Task item »
Go through the entries and set each one down exactly.

Supplied material »
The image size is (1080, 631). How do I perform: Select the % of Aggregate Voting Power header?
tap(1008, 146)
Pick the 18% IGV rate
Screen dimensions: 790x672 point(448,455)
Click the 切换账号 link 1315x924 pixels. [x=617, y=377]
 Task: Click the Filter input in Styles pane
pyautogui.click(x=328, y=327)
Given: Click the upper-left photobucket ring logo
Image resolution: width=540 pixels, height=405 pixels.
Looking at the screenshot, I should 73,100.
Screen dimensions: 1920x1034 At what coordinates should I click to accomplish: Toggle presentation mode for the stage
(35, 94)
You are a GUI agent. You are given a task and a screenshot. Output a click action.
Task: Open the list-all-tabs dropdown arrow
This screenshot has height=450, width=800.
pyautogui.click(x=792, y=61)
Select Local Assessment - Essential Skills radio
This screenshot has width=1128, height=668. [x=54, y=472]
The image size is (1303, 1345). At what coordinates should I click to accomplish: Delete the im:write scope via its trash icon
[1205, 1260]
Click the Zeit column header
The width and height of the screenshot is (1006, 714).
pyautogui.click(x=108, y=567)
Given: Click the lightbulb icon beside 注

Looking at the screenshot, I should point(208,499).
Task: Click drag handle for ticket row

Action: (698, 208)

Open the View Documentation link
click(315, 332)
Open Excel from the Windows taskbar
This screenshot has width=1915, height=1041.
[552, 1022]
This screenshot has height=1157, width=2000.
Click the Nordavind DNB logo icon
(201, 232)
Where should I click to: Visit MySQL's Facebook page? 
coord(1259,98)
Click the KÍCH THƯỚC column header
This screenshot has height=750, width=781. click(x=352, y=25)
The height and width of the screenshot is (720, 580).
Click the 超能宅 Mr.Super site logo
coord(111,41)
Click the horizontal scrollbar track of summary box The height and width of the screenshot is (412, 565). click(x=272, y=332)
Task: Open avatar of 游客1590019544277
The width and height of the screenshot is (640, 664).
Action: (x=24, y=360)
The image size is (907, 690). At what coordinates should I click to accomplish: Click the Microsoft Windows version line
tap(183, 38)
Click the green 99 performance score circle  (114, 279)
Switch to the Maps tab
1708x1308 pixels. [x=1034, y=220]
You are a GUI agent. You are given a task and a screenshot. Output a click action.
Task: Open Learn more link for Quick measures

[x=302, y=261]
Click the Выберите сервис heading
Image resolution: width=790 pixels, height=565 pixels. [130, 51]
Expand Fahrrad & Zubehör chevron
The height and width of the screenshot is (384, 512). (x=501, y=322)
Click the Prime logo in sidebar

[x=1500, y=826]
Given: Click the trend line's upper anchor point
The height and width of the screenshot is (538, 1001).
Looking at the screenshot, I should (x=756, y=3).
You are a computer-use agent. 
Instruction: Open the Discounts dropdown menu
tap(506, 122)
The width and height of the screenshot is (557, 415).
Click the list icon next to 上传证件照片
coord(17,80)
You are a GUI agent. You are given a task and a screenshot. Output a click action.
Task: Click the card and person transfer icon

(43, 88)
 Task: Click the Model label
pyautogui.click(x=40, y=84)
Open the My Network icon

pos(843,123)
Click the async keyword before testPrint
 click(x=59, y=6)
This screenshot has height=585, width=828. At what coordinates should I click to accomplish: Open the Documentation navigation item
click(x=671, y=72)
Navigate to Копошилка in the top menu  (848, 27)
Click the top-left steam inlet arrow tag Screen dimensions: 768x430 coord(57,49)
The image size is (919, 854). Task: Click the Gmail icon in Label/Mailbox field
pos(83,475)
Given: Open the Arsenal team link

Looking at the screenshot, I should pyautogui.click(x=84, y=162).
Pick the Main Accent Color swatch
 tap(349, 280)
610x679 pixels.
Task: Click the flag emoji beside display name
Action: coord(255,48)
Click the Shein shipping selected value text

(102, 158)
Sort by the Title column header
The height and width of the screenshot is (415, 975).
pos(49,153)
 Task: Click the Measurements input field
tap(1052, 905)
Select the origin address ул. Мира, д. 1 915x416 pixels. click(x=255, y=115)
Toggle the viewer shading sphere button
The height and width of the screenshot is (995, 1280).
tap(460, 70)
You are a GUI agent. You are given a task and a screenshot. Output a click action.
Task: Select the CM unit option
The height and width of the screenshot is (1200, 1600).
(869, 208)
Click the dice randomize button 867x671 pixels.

Problem solution »
The image size is (1080, 631). How do I perform: Select the % of Aggregate Voting Power header?
tap(1008, 146)
Pick the 18% IGV rate
Screen dimensions: 790x672 point(448,455)
Click the 切换账号 link 1315x924 pixels. [x=617, y=377]
 Task: Click the Filter input in Styles pane
pyautogui.click(x=328, y=327)
Given: Click the upper-left photobucket ring logo
Image resolution: width=540 pixels, height=405 pixels.
Looking at the screenshot, I should 73,100.
Screen dimensions: 1920x1034 At what coordinates should I click to accomplish: Toggle presentation mode for the stage
(35, 94)
You are a GUI agent. You are given a task and a screenshot. Output a click action.
Task: Open the list-all-tabs dropdown arrow
This screenshot has height=450, width=800.
pyautogui.click(x=792, y=61)
Select Local Assessment - Essential Skills radio
This screenshot has width=1128, height=668. [x=54, y=472]
The image size is (1303, 1345). At what coordinates should I click to accomplish: Delete the im:write scope via its trash icon
[1205, 1260]
Click the Zeit column header
The width and height of the screenshot is (1006, 714).
pyautogui.click(x=108, y=567)
Given: Click the lightbulb icon beside 注

Looking at the screenshot, I should point(208,499).
Task: Click drag handle for ticket row

Action: (698, 208)

Open the View Documentation link
click(315, 332)
Open Excel from the Windows taskbar
This screenshot has width=1915, height=1041.
[552, 1022]
This screenshot has height=1157, width=2000.
Click the Nordavind DNB logo icon
(201, 232)
Where should I click to: Visit MySQL's Facebook page? 
coord(1259,98)
Click the KÍCH THƯỚC column header
This screenshot has height=750, width=781. click(x=352, y=25)
The height and width of the screenshot is (720, 580).
Click the 超能宅 Mr.Super site logo
coord(111,41)
Click the horizontal scrollbar track of summary box The height and width of the screenshot is (412, 565). click(x=272, y=332)
Task: Open avatar of 游客1590019544277
The width and height of the screenshot is (640, 664).
Action: (x=24, y=360)
The image size is (907, 690). At what coordinates should I click to accomplish: Click the Microsoft Windows version line
tap(183, 38)
Click the green 99 performance score circle  (114, 279)
Switch to the Maps tab
1708x1308 pixels. [x=1034, y=220]
You are a GUI agent. You are given a task and a screenshot. Output a click action.
Task: Open Learn more link for Quick measures

[x=302, y=261]
Click the Выберите сервис heading
Image resolution: width=790 pixels, height=565 pixels. [130, 51]
Expand Fahrrad & Zubehör chevron
The height and width of the screenshot is (384, 512). (x=501, y=322)
Click the Prime logo in sidebar

[x=1500, y=826]
Given: Click the trend line's upper anchor point
The height and width of the screenshot is (538, 1001).
Looking at the screenshot, I should (x=756, y=3).
You are a computer-use agent. 
Instruction: Open the Discounts dropdown menu
tap(506, 122)
The width and height of the screenshot is (557, 415).
Click the list icon next to 上传证件照片
coord(17,80)
You are a GUI agent. You are given a task and a screenshot. Output a click action.
Task: Click the card and person transfer icon

(43, 88)
 Task: Click the Model label
pyautogui.click(x=40, y=84)
Open the My Network icon

pos(843,123)
Click the async keyword before testPrint
 click(x=59, y=6)
This screenshot has height=585, width=828. At what coordinates should I click to accomplish: Open the Documentation navigation item
click(x=671, y=72)
Navigate to Копошилка in the top menu  (848, 27)
Click the top-left steam inlet arrow tag Screen dimensions: 768x430 coord(57,49)
The image size is (919, 854). Task: Click the Gmail icon in Label/Mailbox field
pos(83,475)
Given: Open the Arsenal team link

Looking at the screenshot, I should pyautogui.click(x=84, y=162).
Pick the Main Accent Color swatch
 tap(349, 280)
610x679 pixels.
Task: Click the flag emoji beside display name
Action: coord(255,48)
Click the Shein shipping selected value text

(102, 158)
Sort by the Title column header
The height and width of the screenshot is (415, 975).
pos(49,153)
 Task: Click the Measurements input field
tap(1052, 905)
Select the origin address ул. Мира, д. 1 915x416 pixels. click(x=255, y=115)
Toggle the viewer shading sphere button
The height and width of the screenshot is (995, 1280).
tap(460, 70)
You are a GUI agent. You are given a task and a screenshot. Output a click action.
Task: Select the CM unit option
The height and width of the screenshot is (1200, 1600).
(869, 208)
Click the dice randomize button 867x671 pixels.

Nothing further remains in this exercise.